For many law students, the new semester starts Tuesday, if it hasn’t already. That means if you’re like me, you are probably spending the weekend knocking out the first week reading assignments. I notice that each semester I make some minor tweaks to my studying routine.
Some I soon shed (trying to keep notes in OneNote). While others prove so effective that I make them part of my permanent routine.
Two things I changed last semester that I intend to make part of my routine going forward are how I outline and the use of flash cards. These two are not mutually exclusive. Indeed, they work hand-in-hand.
First, the purpose of law school is not to memorize the law, but rather learn how to apply it. It’s imperative to keep this in mind as you study and work throughout the semester. I don’t know any attorney who trusts their memory enough to rely on it when dealing with statutes, laws, or case law. Instead, they rely on the skills they learned in legal research to look up these elements and then use the skills they learned in other law school courses to apply them.
With that said, the purpose of a law school outline is to compress a large volume of often dense material into something you can hopefully remember and apply come exam time. My 1L year, I used outlines provided by Barbri and Themis to form the skeleton of my outlines. I then supplemented these outlines with my notes from lectures and reading. In the end, my outlines felt very clunky and I found it difficult to really use the outline effectively for anything other than a simple list of elements. Knowing the elements is only part of the battle. A good outline should also help you remember how to apply these elements.
How do you accomplish this?
First, do the work. While you might be tempted to use a third-party outline, like I did my 1L year, I recommend that you do not, and instead build your outline from scratch. Open your textbook, look at the table of contents (law school and the practice of law might be the only two places where table of contents matter), use the chapter/section headings as your starting point. Then fill it in as you read.
Here is where my suggestions may veer from traditional law school blogs and books. You don’t have to brief all your cases, but instead figure out how each case fits into the section the editor has assigned it. Include a brief case summary in your outline and why that case fits in that particular section of the book.
At this point, you do not need to worry too much about applying the elements correctly.
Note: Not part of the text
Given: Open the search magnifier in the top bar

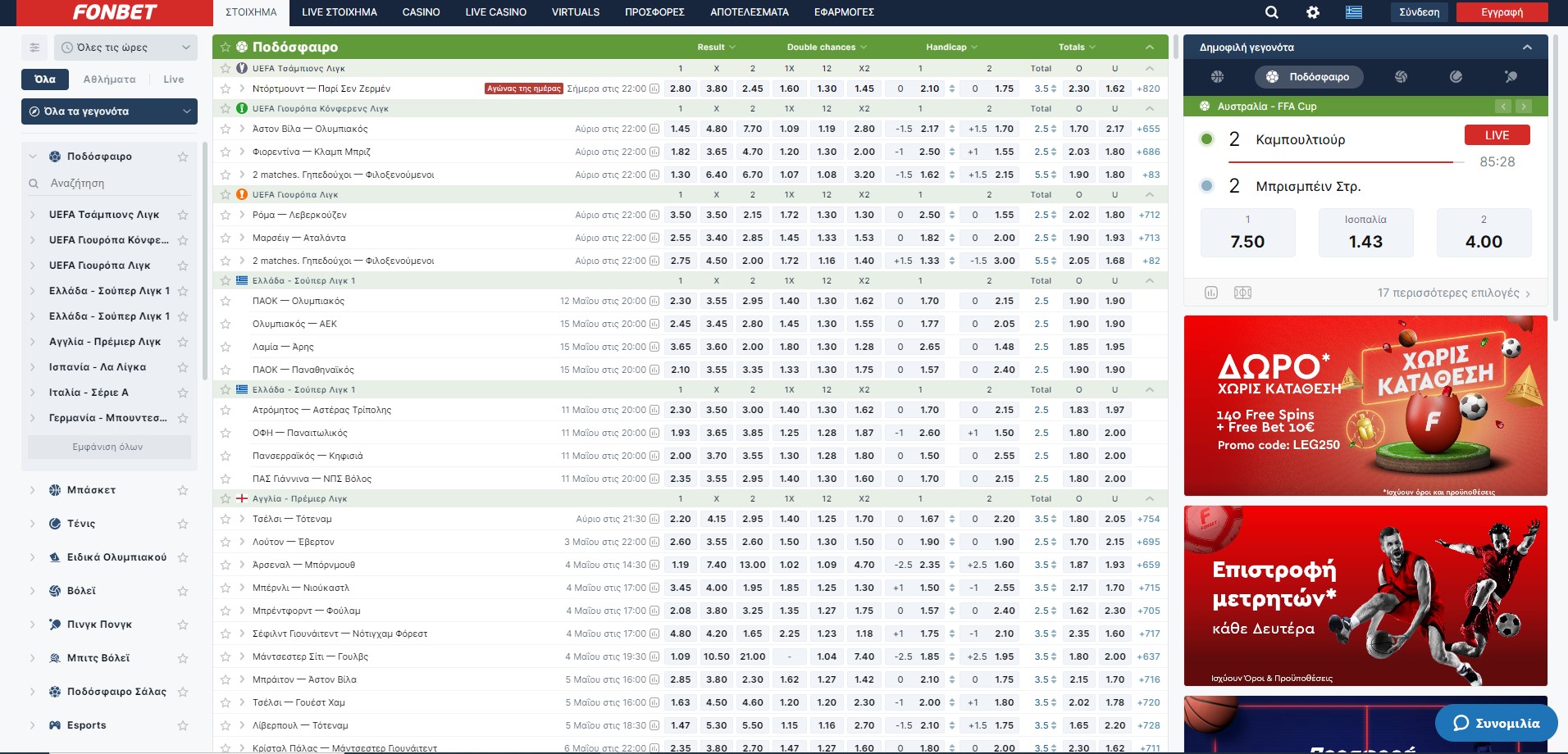Looking at the screenshot, I should tap(1271, 12).
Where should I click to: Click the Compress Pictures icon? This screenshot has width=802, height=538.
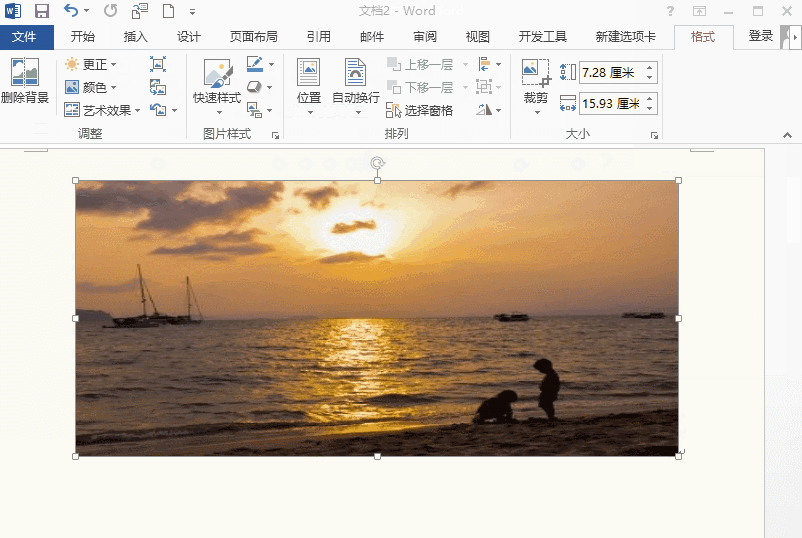[158, 64]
In fact, learning to correct your mistakes is one of the best ways to learn. Just get your thoughts down on the outline. Then use your outline to apply what you have learned to problems, either by using Q&A books or consulting supplemental materials. Personally, I am a big fan of the Glannon Guides, which provide a broad overview of legal topic and then test you with multiple choice questions. There are Glannon Guides for almost every 1L and 2L course.
If you find that your outline helps you answer the questions, then you probably have a pretty good start and just need to beef it up.
If you’re relying on your outline and missing questions, you probably need to do some more serious work. Again, we learn from our mistakes.
As the semester progresses, you can use your outline to help put together your flash cards. Again, third-parties, always eager to make a buck off law students, offer a wide range of flashcards for law students, priced anywhere from $10-150. Save your money! You can make your own flashcards with index cards.
A sample of the flash cards I created for my Crim Law class last semester.
If you look above at the cards I created for my Crim Law course last semester, you will see that I create my index cards with the application of various elements in mind. Specifically, I want to be able to IRAC each of these elements. For example, I have an index card that reads “Larceny.” On the back it reads:
In order to convict for larceny, the prosecution must establish five elements. There must be the (1) intentional taking and carrying away (2) of personal property (3) in the possession or presence of another (4) without consent (5) with intent to permanently deprive another of their property.
I then made similar cards for “Intentionally Took and Carried Away;” “Personal Property;” “In possession of another person;” “Without consent;” and “Intent to permanently deprive of property,” where I IRAC each of these subelements.
This proved extremely efficient for my Crim Law class, as I was able to quickly recall and apply all of the elements for crimes and defenses. As a result, I finished a 3 hour final in about an hour.
I cannot guarantee that these strategies will work for you, but they certainly helped me have a great Fall semester and I look forward to using them in my classes this spring and I begin my preparations for the bar exam.